We've been working on generating some updated models for ORES. These
models will behave slightly differently from the models that we currently
have deployed. This is a natural artifact of retraining the models on the
*exact same data* again because of some random properties of the learning
algorithms. So, for the most part, this should be a non-issue for any
tools that use ORES. However, I wanted to take this opportunity to
highlight some of the facilities ORES provides to help automatically detect
and adjust for these types of changes.

Versions

ORES provides information about all of the models. This information
includes a model version number. If you are caching ORES scores locally,
we recommend invalidating old scores whenever this model number changes.
For example, https://ores.wikimedia.org/v2/scores/enwiki/damaging/12345678
currently returns

{
  "scores": {
    "enwiki": {
      "damaging": {
        "scores": {
          "12345678": {
            "prediction": false,
            "probability": {
              "false": 0.7141333465390294,
              "true": 0.28586665346097057
            }
          }
        },
        "version": "0.1.1"
      }
    }
  }
}

This score was generated with the "0.1.1" version of the model. But once
we deploy the new models, the same request will return:

{
  "scores": {
    "enwiki": {
      "damaging": {
        "scores": {
          "12345678": {
            "prediction": false,
            "probability": {
              "false": 0.8204647324045306,
              "true": 0.17953526759546945
            }
          }
        },
        "version": "0.1.2"
      }
    }
  }
}

Note that the version number changes to "0.1.2" and the probabilities
change slightly.

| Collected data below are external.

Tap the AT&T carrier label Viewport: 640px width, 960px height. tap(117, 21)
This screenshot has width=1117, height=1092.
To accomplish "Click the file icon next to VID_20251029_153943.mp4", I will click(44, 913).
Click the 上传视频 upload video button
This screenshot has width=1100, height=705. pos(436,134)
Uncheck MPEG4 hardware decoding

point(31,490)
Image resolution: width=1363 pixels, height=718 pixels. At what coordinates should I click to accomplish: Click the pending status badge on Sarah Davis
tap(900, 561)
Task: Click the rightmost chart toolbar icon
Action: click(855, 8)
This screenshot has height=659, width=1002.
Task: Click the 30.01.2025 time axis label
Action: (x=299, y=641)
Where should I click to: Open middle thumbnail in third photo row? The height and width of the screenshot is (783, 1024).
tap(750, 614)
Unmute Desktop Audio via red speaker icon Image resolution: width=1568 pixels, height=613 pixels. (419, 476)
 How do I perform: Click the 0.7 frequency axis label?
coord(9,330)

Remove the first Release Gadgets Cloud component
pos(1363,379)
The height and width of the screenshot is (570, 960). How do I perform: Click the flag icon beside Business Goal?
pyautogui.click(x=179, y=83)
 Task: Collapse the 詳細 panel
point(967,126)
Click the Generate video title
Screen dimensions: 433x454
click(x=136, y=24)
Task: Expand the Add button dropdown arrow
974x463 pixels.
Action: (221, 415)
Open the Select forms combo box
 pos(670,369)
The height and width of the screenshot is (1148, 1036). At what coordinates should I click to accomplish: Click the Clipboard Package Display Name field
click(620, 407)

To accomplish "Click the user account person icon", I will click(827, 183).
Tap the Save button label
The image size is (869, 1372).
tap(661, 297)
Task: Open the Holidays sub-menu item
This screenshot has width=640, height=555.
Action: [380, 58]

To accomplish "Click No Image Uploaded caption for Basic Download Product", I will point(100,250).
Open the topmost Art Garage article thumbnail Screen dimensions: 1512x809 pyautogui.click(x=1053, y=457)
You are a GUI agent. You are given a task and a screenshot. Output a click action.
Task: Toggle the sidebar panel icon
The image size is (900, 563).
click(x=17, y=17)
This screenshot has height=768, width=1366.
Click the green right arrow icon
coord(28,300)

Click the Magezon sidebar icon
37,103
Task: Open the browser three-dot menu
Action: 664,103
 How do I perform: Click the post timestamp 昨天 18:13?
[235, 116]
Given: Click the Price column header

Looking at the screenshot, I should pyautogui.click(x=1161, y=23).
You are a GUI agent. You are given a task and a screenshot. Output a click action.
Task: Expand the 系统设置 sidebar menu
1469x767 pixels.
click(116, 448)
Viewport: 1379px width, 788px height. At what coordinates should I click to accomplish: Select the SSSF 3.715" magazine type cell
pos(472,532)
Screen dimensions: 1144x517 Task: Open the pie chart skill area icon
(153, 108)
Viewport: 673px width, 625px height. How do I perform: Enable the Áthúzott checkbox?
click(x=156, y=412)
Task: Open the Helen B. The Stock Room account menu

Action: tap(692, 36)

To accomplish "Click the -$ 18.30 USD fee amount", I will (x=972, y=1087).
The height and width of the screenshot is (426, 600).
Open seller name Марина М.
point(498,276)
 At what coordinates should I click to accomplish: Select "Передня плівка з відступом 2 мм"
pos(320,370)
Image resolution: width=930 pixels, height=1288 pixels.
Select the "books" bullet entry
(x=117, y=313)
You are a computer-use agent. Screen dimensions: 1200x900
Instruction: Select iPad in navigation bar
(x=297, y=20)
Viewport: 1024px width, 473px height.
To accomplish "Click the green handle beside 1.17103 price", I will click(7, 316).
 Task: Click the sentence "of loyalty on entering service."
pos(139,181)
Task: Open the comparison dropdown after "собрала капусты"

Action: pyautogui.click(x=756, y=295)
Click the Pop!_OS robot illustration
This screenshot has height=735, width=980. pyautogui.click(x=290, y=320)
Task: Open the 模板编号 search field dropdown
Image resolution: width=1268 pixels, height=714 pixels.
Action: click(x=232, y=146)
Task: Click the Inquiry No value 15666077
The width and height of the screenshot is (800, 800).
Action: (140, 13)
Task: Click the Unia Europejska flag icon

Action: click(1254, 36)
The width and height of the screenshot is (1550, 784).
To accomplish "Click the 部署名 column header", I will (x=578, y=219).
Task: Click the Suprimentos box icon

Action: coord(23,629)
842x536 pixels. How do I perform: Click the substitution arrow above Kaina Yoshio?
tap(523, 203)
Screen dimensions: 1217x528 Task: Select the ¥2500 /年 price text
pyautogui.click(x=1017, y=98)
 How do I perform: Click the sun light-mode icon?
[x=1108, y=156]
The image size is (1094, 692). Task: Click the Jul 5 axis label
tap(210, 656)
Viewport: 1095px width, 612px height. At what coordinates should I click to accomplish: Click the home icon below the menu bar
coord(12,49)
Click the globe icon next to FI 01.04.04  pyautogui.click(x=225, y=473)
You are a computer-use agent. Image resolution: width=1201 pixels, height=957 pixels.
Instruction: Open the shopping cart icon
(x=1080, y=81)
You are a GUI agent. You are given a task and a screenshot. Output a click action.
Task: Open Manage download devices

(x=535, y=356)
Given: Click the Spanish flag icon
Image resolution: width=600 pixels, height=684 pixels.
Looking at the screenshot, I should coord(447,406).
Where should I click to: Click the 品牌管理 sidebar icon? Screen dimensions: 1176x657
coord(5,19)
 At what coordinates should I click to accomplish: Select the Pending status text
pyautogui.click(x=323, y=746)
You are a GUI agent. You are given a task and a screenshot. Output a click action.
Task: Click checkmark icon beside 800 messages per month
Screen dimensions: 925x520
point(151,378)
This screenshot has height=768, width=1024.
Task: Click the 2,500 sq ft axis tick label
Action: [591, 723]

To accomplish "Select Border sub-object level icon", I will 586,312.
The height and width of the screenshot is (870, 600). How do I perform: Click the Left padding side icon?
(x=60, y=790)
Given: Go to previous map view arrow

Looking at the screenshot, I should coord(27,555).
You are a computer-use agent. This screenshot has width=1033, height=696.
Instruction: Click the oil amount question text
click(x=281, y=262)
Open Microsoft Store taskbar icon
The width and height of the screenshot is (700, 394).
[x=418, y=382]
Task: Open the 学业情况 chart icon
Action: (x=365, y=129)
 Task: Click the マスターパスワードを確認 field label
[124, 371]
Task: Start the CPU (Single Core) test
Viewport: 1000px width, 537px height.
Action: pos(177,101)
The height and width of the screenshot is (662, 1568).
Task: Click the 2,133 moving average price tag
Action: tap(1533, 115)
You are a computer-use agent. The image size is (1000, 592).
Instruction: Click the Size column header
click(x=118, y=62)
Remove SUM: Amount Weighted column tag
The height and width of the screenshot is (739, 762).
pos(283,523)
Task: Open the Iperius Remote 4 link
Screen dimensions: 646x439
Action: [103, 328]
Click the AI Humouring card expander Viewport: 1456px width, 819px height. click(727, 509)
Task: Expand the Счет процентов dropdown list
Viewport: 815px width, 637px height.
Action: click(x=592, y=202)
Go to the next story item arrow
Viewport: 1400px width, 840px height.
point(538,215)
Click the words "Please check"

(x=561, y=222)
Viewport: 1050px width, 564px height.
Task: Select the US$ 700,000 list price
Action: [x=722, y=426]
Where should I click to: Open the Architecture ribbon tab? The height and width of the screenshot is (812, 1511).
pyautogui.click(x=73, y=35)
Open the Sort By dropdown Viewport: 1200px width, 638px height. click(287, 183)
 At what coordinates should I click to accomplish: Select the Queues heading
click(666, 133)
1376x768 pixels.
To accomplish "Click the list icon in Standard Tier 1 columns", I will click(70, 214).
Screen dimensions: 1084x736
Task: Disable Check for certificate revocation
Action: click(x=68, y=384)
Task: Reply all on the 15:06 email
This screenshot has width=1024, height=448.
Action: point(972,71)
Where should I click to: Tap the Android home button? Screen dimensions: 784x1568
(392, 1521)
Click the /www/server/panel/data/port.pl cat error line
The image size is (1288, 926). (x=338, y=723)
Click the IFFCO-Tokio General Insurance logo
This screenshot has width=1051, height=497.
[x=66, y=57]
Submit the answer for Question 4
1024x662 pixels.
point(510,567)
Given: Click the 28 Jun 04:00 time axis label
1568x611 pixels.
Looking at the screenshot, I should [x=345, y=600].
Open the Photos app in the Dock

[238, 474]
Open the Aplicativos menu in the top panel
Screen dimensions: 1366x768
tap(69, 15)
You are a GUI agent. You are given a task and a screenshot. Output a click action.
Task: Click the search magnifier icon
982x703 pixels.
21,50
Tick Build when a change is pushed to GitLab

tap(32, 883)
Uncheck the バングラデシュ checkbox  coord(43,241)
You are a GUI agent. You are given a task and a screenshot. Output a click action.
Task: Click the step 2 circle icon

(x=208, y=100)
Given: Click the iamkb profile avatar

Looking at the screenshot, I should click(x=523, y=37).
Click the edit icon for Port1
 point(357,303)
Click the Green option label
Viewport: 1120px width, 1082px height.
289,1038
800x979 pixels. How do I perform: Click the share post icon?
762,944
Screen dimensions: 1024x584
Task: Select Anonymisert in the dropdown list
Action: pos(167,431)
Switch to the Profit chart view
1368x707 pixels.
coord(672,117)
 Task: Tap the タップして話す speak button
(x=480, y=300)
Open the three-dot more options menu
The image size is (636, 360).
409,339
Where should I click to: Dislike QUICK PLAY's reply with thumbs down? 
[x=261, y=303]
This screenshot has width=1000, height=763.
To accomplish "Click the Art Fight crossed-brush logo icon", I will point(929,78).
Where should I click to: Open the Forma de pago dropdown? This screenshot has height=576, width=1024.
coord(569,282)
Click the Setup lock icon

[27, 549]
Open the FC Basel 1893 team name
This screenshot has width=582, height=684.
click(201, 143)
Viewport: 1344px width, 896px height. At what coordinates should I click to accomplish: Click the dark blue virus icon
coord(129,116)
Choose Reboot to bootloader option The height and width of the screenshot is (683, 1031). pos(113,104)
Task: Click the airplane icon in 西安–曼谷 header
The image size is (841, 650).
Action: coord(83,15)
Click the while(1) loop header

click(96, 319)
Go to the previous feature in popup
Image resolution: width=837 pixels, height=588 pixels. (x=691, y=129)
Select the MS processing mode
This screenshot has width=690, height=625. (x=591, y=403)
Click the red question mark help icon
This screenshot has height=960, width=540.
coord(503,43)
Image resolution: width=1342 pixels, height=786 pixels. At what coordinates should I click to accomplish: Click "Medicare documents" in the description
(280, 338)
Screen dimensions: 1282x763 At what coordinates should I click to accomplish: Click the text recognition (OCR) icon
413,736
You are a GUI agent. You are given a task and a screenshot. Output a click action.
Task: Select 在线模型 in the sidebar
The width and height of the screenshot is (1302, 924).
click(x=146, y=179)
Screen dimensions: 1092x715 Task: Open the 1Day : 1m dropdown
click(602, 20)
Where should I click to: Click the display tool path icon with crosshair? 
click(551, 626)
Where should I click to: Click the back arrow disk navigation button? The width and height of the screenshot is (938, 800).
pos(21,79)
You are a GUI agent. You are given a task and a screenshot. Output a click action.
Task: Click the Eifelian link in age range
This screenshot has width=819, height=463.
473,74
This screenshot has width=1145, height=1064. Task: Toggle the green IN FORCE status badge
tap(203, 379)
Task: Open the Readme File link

In this case, we're essentially re-training the same
model in a similar way, so we increment the "patch" number.

However, we're switching modeling strategies for the article quality models
(enwiki-wp10, frwiki-wp10 & ruwiki-wp10), so those versions increment the
minor version from "0.3.2" to "0.4.0". You may see more substantial
changes in prediction probabilities with those models, but a quick
spot-checking suggests that the changes are not substantial.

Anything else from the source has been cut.